- [Exercise description]: Which lines run from the start of the data below to the line containing "می‌رود (77, 2001)"? Set them down exactly, with none added.

- [Stored data entries]:
------------------------

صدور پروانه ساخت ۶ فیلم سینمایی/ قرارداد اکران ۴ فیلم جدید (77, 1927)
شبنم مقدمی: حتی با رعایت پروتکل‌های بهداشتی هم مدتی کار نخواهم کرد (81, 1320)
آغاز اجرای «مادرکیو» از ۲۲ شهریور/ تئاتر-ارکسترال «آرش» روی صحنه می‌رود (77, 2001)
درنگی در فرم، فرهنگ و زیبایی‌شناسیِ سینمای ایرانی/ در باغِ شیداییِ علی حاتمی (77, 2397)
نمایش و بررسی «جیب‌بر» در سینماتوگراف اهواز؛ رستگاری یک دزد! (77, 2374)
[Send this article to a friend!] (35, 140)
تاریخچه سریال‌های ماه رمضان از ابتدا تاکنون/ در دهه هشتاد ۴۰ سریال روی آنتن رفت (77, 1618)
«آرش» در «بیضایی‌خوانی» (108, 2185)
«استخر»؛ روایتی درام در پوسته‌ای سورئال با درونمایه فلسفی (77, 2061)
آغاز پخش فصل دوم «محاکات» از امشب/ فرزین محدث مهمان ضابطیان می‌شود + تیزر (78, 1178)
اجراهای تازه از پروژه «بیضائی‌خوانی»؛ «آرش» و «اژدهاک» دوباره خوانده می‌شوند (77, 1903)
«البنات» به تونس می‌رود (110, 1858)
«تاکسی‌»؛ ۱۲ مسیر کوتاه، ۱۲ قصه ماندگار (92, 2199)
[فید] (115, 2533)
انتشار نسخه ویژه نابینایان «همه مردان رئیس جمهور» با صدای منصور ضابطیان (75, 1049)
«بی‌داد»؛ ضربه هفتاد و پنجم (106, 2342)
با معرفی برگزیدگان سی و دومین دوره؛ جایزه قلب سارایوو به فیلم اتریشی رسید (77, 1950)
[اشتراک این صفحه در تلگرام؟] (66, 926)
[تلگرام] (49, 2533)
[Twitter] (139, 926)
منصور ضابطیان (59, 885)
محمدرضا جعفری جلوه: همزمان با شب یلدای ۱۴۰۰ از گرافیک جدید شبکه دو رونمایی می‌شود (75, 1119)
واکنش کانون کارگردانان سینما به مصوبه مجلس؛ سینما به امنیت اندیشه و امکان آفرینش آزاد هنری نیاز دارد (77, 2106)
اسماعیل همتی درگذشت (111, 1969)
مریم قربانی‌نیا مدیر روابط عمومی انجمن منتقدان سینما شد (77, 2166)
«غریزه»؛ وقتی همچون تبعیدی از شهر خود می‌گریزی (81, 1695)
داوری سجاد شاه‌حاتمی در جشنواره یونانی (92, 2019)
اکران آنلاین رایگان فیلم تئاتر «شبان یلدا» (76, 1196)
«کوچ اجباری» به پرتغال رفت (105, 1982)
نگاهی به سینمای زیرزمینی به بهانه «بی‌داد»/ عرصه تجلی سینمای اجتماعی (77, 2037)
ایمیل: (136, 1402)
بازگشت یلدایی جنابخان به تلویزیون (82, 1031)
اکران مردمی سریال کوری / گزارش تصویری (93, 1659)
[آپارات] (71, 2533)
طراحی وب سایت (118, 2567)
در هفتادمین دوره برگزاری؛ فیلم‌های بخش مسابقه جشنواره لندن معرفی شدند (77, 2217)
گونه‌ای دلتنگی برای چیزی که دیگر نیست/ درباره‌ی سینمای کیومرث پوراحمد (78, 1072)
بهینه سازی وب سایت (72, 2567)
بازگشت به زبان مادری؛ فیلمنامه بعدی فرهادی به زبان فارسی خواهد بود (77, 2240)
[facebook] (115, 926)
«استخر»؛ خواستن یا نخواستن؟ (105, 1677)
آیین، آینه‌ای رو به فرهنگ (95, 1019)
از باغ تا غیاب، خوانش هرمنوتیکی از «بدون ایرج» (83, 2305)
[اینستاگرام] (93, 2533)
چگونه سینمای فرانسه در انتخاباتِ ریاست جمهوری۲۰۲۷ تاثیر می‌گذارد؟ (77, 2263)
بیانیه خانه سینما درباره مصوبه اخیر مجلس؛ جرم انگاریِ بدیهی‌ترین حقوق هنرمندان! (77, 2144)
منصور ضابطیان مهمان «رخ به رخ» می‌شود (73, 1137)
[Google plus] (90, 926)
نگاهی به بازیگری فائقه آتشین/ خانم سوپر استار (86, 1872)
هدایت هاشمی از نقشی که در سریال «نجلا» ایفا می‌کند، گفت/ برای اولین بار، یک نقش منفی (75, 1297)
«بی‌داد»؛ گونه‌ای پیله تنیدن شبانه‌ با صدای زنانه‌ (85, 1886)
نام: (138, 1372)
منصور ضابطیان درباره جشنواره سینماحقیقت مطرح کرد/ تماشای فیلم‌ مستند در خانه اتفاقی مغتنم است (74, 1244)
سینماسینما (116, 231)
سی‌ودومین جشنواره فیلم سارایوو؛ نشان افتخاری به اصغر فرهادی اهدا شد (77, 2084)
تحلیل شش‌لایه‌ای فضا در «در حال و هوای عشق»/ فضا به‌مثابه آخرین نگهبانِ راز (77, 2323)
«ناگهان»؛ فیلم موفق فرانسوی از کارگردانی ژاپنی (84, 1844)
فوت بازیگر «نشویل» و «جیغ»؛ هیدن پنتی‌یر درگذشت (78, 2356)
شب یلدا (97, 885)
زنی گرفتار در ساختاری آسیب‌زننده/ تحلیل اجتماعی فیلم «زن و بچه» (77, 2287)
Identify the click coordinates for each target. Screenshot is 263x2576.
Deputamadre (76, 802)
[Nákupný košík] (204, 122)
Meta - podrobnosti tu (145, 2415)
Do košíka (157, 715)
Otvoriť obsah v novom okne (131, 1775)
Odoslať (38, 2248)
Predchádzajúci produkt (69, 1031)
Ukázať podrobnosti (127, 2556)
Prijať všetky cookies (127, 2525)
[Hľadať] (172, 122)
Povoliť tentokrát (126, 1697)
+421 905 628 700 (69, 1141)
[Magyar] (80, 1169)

------------------------

- [Answer for the task]:
صدور پروانه ساخت ۶ فیلم سینمایی/ قرارداد اکران ۴ فیلم جدید (77, 1927)
شبنم مقدمی: حتی با رعایت پروتکل‌های بهداشتی هم مدتی کار نخواهم کرد (81, 1320)
آغاز اجرای «مادرکیو» از ۲۲ شهریور/ تئاتر-ارکسترال «آرش» روی صحنه می‌رود (77, 2001)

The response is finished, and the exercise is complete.